Above: Mahinder with Trinity alumnus and Chair of the Australian Friends of Asha, Robert Johanson

I grew up in a slum colony.

My mother tells me that is was much worse when I was born than it is now. My family lived in a small shack made of cardboard and old pieces of cloth. Dr Kiran Martin, the Founder and Director of the Asha Foundation, did a land rights program there in 1990. We were able to get a small plot of land and a loan to build our own house. But it was still a slum.

My house was next to an open drain. I remember I would jump across the drain and go through a hole in the wall of my school. My uniform and shoes would always get dirty. Once I remember a small child from my school was swept away in this drain and died.

Even now, my one room house is right opposite the public toilet that always remains dirty, and there is a constant smell. In fact when I went home last year, I always used the toilet in the Asha office throughout my stay.

As a child, I was always malnourished and was raised by my sister, as my mother was forced to work. There was never enough food for the family. The left over parts of the chicken were cooked in my home once in two weeks. I never ate breakfast as a school child. I didn’t know what breakfast was. My first meal was lunch at 2pm, when I reached home from school.
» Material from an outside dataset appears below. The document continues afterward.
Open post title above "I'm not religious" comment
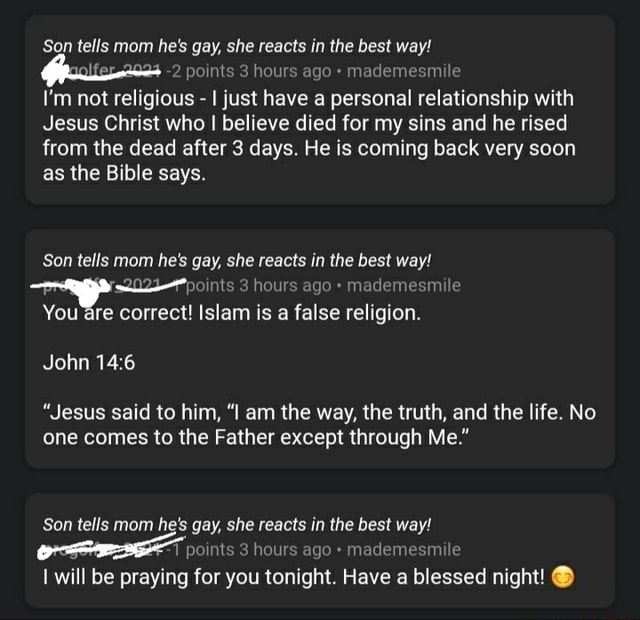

We never had a fridge and I would be desperate to drink cold water in the summer when the temperature was around 44 degrees Celsius.

I slept on a bed for the first time when I was 12 years old. Before that it was always on the floor. I always studied, ate and slept on the floor.

My association with Asha was before I was born. I still keep the laminated record of all the vaccinations I received from Asha. There is a record of the treatment I got from Dr Kiran when she treated me for acute bronchitis when I was 6 months old.

At the age of 12 I started to learn English at Asha. I was taught by many volunteers with great dedication. Being in the Asha Children’s Association in Bal Mandal were some of my best years. I would come running to the centre after school. We would take meetings, discuss community affairs, clean our slum, learn computers, participate in plays and debates, celebrate festivals and most importantly, learn to practice the Asha values.

Dr Kiran decided to transfer me to a private school when I was 16 years old. Asha took care of all of my needs and helped me to dream that I would become an engineer one day.

I am happy to tell you that I got into one of India’s top engineering colleges, and I was the first Asha engineering student there. I was so proud when the finance minister of India gave me a loan (Dr Kiran was the loan guarantor) for my education in the presence of the premier of Delhi. I completed my electrical engineering studies in Galgotia, and was immediately placed at a large multinational company called Cognisant. I was thrilled. I had to clear four sets of difficult exams during my training period. I was finally appointed as a programmer analyst.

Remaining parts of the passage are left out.